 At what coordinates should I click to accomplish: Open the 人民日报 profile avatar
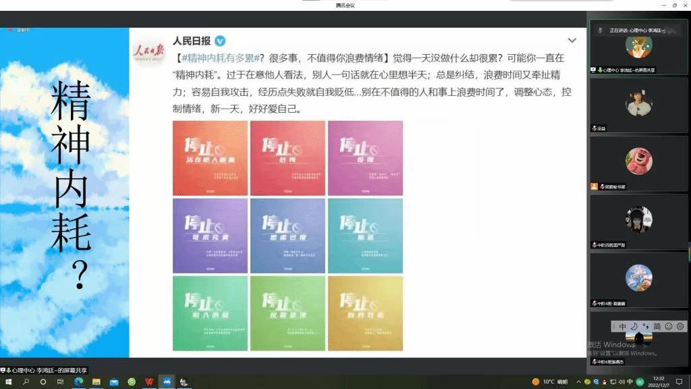point(148,49)
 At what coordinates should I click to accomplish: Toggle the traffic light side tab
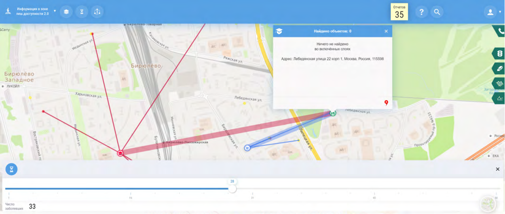[499, 54]
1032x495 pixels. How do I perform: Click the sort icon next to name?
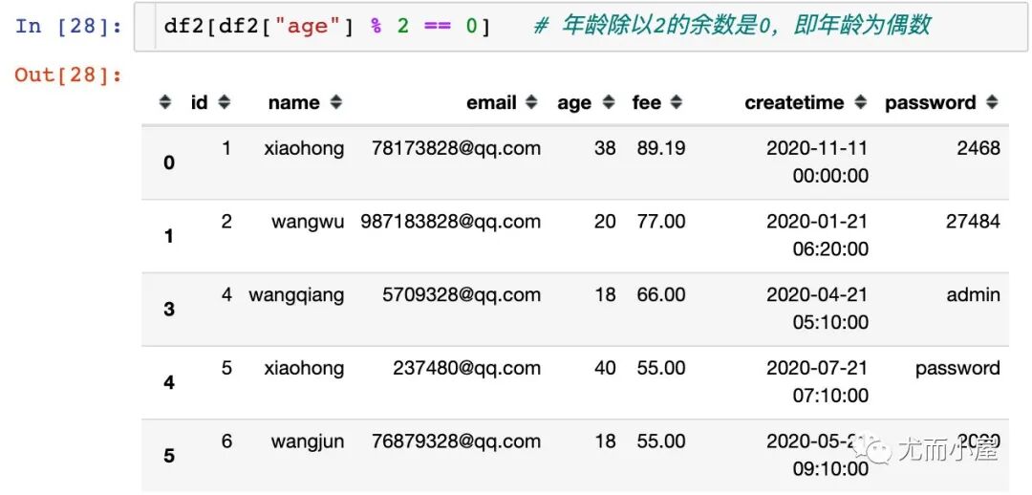click(336, 102)
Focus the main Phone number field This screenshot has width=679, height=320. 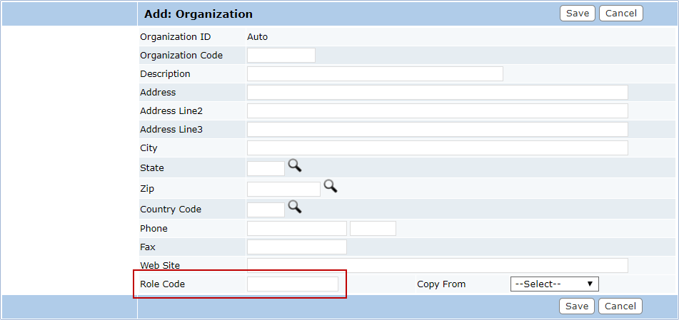click(296, 228)
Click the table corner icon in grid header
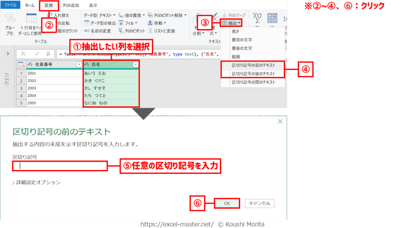405x228 pixels. click(21, 64)
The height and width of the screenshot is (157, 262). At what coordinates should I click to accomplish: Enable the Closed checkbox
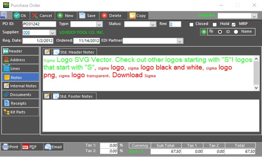pos(192,24)
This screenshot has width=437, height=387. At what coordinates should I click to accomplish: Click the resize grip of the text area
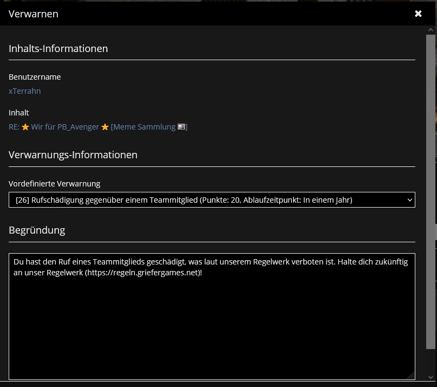tap(411, 376)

• Work to be completed: Your copy should hold exactly the lines from the one with "This screenshot has width=437, height=387." through the end of the records, both included, and no pictures.

• The completed task:
This screenshot has width=437, height=387. At what coordinates should I click to accomplish: Click the resize grip of the text area
tap(411, 376)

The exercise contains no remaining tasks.